When I pull in my radiosonde data I usually put it in a multi-level indexed dataframe. The levels could be of various forms and orders, but something like FLIGHT_NUM, DATE, ALTITUDE, etc. would make sense. Also, when working with sonde data I too want some additional information that does not necessarily need to be stored within the dataframe, so I store that as additional attributes. If I were to parse your file and then store it I would do something along the lines of this (yes, there are modifications that can be made to "improve" this):

import pandas as pd

with open("filename.csv",'r') as data:
    header = data.read().split('\n')[:5] # change to match number of your header rows
    data = pd.read_csv(data, skiprows=6, skipinitialspace=True, na_values=[-999,'Infinity','-Infinity'])

# now you can parse your header to get out the necessary information
# continue until you have all the header info you want/need; e.g.
flight = header[0].split(': ')[1]
date = header[1].split(': ')[1].split('')[0]
time = header[1].split(': ')[2]

# a lot of the header information will get stored as metadata for me.  
# most likely you want more than flight number and date in your metadata, but you get the point.
data.metadata = {'flight':flight,
                 'date':date}

I presume you have a date/time column (call it "dates" here) within your file, so you can use that to re-index your dataframe. If you choose to use different variables within your multi-level index then the same method applies.

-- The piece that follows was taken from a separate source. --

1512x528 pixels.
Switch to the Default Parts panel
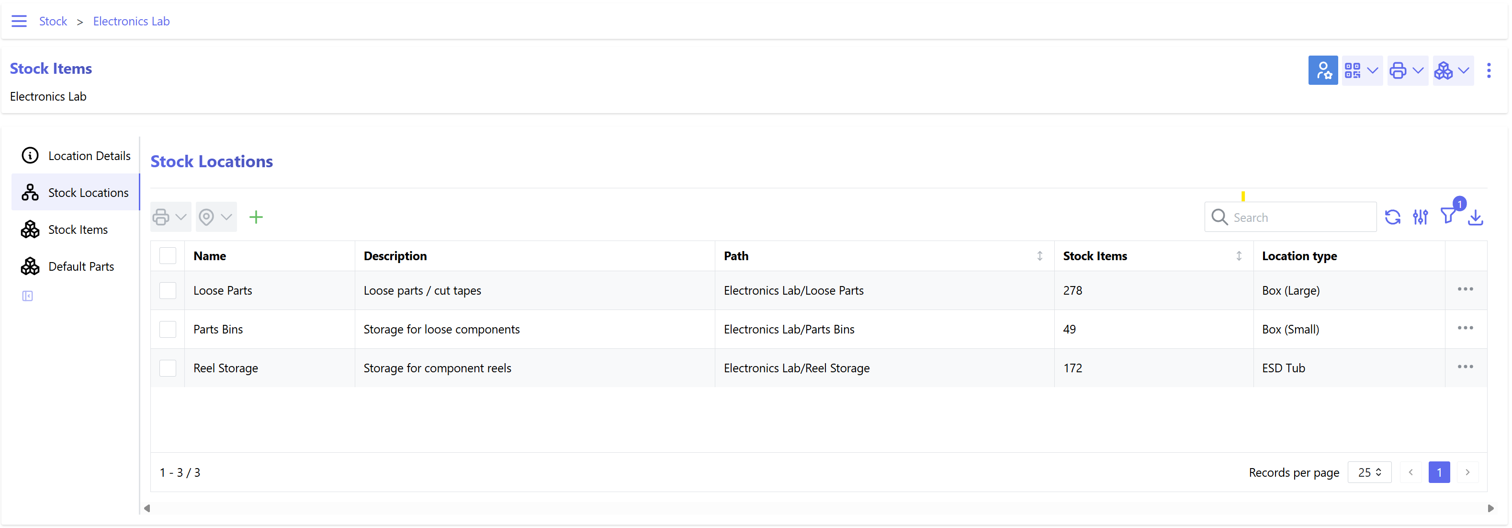tap(81, 267)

new_index  = [(data.metadata['flight'],r) for r in data.dates]
data.index = pd.MultiIndex.from_tuples(new_index)

You now have a multi-level indexed dataframe.

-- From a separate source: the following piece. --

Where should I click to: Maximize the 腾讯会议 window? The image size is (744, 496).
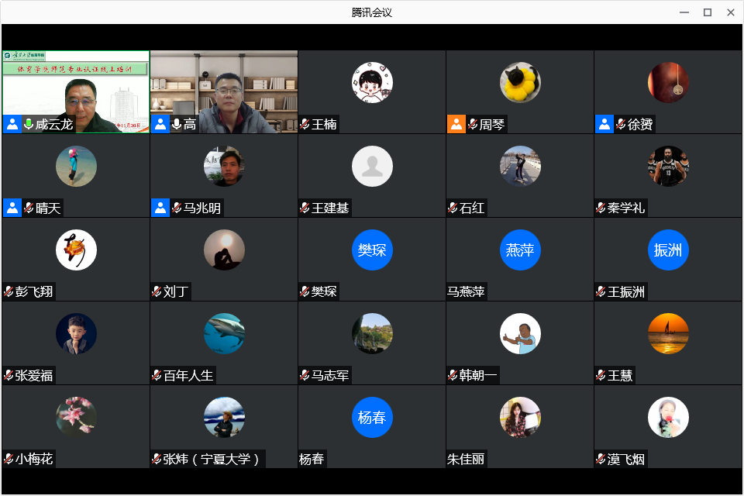tap(707, 12)
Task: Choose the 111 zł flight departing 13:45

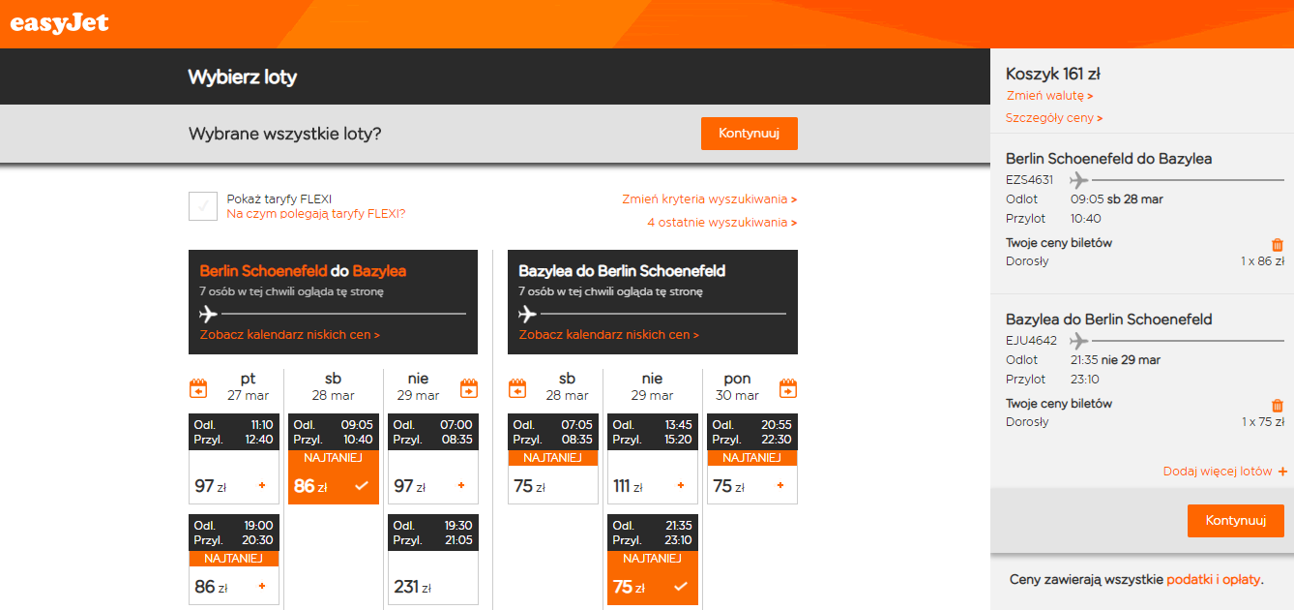Action: [653, 459]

Now, regarding your "metadata". EdChum makes an excellent point that if you copy "data" you will NOT copy over the metadata dictionary. Also, if you save "data" to a dataframe via data.to_pickle you will lose your metadata (more on this later). If you want to keep your metadata you have a couple options.

  1. Save the data on a flight-by-flight basis. This will allow you to store metadata for each individual flight's file.

  2. Assuming you want to have multiple flights within one saved file: you can add an additional column within your dataframe that hold that information (i.e. another column for flight number, another column for surface temperature, etc.), though this will increase the size of your saved file.

  3. Assuming you want to have multiple flights within one saved file (option 2): You can make your metadata dictionary "keyed" by flight number. e.g.

    data.metadata = {FLIGHT1:{'date':date}, FLIGHT2:{'date':date}}

Now to store the metadata. Check you my IO class on storing additional attributes within an h5 file posted here.

Your question was quite broad, so you got a broad answer. I hope this was helpful.